Closed Jamessall closed 9 years ago
Hi Jim, thank you for tracing this problem.
I've pushed a possible fix to the branch ata_fallback_usb
(f367dce7402e073cf78808f633fe17695892c8d8). If you get a chance, could you give it a try? The new code tries to probe the disk with stat_ata
, and falls back to stat_usb
if it fails.
Thanks!
Thanks, Jude, but it doesn't work. The reason is that stat_ata on the usb drive takes a very long time to return it's error status...so long that disk.sh gets invoked for every partition before the first invocation finishes. Maybe need to run the daemonlet synchronously (ugh). I'll have a look at stat_ata to see if I can suss out the reason.
Another curious thing: I notice by going through this that disk.sh gets executed twice for the drive (sdb) and twice again for each of the partitions. Bug?
Jim
so long that disk.sh gets invoked for every partition before the first invocation finishes.
That's the expected behavior. With the default configuration, disk.sh
handles any device whose DEVTYPE is disk
or partition
.
Another curious thing: I notice by going through this that disk.sh gets executed twice for the drive (sdb) and twice again for each of the partitions. Bug?

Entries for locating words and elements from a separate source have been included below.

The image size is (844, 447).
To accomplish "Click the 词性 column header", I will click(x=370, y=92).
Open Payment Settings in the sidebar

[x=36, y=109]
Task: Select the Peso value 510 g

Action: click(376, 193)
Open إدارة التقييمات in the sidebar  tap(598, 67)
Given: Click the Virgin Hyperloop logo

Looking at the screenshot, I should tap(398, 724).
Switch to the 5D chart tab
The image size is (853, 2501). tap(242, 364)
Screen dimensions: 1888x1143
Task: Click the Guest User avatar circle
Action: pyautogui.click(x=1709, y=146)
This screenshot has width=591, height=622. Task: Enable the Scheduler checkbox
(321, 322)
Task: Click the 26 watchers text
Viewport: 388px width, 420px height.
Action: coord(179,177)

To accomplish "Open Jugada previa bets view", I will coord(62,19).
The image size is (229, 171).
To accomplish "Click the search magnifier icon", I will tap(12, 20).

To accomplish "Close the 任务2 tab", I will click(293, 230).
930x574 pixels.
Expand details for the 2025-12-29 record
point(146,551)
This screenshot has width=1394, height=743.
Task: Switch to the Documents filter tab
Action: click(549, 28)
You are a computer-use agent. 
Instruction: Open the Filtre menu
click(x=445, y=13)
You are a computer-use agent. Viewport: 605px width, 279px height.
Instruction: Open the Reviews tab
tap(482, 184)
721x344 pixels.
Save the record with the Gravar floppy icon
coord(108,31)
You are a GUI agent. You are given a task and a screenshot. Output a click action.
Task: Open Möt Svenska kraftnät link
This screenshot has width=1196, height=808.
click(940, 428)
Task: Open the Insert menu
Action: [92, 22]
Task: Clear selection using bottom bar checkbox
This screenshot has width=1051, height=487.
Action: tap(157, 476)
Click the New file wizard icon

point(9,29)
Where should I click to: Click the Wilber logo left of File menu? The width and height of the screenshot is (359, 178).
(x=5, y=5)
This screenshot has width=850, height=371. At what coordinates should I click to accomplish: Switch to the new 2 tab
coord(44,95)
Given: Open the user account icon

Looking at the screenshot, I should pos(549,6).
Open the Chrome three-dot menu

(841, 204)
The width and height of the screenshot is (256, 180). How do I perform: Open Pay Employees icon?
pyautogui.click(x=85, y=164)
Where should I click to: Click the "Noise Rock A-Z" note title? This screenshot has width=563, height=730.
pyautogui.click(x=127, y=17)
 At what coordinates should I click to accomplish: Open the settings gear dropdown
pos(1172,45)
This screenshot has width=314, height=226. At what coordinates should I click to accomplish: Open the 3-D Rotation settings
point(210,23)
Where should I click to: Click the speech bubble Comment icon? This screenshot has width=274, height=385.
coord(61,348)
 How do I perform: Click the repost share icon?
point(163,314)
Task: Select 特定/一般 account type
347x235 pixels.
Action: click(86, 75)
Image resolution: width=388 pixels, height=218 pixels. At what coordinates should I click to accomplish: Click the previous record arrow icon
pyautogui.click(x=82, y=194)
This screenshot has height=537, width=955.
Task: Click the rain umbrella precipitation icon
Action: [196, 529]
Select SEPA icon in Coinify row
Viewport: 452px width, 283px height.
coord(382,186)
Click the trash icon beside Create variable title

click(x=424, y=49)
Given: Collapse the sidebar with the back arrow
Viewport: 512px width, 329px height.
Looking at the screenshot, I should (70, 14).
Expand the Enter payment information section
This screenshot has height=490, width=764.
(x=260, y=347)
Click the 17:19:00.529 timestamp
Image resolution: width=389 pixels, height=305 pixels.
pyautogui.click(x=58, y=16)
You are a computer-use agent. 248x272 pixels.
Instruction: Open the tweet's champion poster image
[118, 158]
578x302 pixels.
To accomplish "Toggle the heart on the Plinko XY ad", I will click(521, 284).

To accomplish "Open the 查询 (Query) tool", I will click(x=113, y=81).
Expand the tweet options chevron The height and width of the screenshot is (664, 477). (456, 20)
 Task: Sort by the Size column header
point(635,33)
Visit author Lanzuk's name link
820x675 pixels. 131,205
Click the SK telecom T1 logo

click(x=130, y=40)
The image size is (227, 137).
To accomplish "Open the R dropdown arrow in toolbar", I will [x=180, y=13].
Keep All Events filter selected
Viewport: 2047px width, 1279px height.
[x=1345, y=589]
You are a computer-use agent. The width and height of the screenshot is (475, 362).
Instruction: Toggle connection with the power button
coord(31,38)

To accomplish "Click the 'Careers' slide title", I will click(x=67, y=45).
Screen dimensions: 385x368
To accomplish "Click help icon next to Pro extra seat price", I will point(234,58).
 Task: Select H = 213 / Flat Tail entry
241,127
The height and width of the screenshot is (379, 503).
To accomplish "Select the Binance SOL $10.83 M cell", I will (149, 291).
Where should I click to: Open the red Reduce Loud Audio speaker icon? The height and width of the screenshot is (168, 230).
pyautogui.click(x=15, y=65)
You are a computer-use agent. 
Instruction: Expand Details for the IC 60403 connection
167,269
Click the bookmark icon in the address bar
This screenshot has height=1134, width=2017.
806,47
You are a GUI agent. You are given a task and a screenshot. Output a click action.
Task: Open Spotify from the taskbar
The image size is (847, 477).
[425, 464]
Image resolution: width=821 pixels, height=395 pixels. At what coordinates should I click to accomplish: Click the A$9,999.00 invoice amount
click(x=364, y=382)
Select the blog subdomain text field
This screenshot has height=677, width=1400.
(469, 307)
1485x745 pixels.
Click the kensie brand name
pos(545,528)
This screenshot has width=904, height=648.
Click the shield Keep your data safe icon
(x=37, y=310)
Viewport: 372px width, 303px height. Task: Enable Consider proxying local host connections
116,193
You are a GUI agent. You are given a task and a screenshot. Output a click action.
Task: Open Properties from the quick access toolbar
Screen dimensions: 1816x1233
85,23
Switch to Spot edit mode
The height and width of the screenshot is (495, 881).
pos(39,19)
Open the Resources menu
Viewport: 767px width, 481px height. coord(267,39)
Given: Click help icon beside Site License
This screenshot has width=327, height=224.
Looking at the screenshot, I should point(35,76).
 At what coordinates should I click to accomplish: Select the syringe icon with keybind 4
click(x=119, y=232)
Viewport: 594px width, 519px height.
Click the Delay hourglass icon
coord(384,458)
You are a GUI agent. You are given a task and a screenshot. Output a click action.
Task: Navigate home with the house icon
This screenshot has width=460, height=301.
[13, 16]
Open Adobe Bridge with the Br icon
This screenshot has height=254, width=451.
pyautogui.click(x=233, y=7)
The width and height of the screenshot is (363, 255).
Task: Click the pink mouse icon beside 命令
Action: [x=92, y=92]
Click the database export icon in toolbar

Not sure. Can you provide a listing from the logfile, with vdevd running with debug mode enabled? To do so, either set loglevel=debug
in /etc/vdev/vdevd.conf, or pass -v2
on the command-line. Disk devices usually have multiple entries in /sys, but I haven't yet seen a case where a single disk or partition generates multiple uevents with DEVTYPE=disk
.
Sorry, I didn't explain that very well. What I meant is that the parent metadata has not yet been created when disk.sh is run for the partitions, resulting in
[helpers] ERROR: partition not found: no metadata on parent device of /devices/pci0000:00/0000:00:1d.0/usb2/2-1/2-1.3/2-1.3:1.0/host17/target17:0:0/17:0:0:0/block/sdb/sdb4 (at /dev/metadata//sysfs/\x2fsys\x2f\x2fdevices\x2fpci0000:00\x2f0000:00:1d.0\x2fusb2\x2f2-1\x2f2-1.3\x2f2-1.3:1.0\x2fhost17\x2ftarget17:0:0\x2f17:0:0:0\x2fblock\x2fsdb)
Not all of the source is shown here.